Um mercado clandestino de cibercrime, operando sob o modelo de assinatura semelhante a serviços de streaming, foi desmascarado e retirado do ar após uma ação judicial coordenada. Batizado de RedVDS, a plataforma oferecia, por uma taxa mensal de US$ 24, um conjunto de ferramentas e infraestrutura para facilitar golpes digitais em larga escala.
O modelo de negócio do crime
O RedVDS funcionava como um serviço de assinatura (crime-as-a-service) global, proporcionando aos assinantes acesso a computadores descartáveis (virtual desktop) para operar anonimamente, ferramentas para envio automatizado de e-mails de phishing, hospedagem para infraestruturas de golpes e até recursos de inteligência artificial generativa para criar mensagens realistas e identificar alvos. A Microsoft, que liderou as investigações e a ação legal, estima que o serviço gerou prejuízos de cerca de US$ 40 milhões durante seu auge.

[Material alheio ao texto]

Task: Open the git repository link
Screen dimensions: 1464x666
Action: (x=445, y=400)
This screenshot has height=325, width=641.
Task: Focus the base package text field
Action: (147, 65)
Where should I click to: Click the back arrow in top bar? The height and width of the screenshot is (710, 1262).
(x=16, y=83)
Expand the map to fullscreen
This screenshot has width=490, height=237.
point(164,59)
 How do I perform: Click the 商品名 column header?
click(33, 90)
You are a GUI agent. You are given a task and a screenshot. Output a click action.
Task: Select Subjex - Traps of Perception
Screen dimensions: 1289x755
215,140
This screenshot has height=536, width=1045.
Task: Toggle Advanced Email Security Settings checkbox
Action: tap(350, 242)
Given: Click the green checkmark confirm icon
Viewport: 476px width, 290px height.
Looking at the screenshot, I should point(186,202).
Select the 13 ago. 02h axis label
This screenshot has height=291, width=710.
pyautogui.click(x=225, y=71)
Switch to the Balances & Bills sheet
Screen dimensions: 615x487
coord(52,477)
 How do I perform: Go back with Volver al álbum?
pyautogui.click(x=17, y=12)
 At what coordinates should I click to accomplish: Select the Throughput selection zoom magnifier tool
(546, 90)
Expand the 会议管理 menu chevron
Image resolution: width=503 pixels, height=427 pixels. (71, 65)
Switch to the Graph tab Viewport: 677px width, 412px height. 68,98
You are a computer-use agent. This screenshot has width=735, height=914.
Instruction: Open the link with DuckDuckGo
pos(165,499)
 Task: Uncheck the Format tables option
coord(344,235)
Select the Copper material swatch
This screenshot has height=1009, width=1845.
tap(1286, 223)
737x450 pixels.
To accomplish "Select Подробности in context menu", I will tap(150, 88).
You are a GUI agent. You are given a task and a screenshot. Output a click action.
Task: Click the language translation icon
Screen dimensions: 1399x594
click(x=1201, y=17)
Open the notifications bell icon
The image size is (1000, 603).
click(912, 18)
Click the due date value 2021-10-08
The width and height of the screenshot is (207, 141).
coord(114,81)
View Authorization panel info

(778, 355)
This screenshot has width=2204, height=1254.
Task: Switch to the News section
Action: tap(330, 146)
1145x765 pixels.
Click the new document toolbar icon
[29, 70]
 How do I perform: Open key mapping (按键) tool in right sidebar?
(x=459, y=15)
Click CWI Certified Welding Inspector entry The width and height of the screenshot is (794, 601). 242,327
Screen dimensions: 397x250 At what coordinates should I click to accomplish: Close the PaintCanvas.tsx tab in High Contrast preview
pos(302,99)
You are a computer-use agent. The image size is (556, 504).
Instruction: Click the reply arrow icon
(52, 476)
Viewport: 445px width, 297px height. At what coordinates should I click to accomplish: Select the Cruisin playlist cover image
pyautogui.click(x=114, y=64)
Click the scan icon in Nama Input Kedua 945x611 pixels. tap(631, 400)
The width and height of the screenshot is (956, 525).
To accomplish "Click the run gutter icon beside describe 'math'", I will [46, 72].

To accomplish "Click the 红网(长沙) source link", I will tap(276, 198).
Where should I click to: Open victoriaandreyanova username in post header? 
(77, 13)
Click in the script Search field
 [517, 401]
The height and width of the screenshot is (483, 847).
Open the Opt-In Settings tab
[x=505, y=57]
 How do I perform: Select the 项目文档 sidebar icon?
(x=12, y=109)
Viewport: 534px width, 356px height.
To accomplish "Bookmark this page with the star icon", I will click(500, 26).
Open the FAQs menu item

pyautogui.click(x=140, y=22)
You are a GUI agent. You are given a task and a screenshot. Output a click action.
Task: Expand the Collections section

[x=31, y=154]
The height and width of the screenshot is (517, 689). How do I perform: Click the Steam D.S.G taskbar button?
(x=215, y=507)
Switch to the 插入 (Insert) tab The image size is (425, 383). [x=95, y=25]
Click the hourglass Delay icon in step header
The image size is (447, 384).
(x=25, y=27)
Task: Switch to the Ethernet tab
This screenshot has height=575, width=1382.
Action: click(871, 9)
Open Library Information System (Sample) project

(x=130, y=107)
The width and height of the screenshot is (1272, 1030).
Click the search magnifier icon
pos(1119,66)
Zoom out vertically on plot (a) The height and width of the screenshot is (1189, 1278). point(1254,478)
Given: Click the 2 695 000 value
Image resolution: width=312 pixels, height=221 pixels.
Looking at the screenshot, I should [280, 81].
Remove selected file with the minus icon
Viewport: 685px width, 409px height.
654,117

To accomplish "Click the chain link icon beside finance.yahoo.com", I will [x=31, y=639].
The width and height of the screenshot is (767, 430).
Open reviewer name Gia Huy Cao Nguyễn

Técnicas e setores impactados
As investigações da Microsoft revelaram padrões de ataque comuns entre os usuários do RedVDS, com foco em fraudes por desvio de pagamento. Dois esquemas se destacaram: o desvio de pagamento corporativo, onde e-mails de executivos eram comprometidos para interceptar e redirecionar transferências bancárias legítimas; e o desvio de pagamentos imobiliários, com a violação de contas de corretores para enviar instruções falsas de pagamento a compradores. Mais de 9 mil clientes, principalmente na Austrália e Canadá, foram afetados por este último golpe.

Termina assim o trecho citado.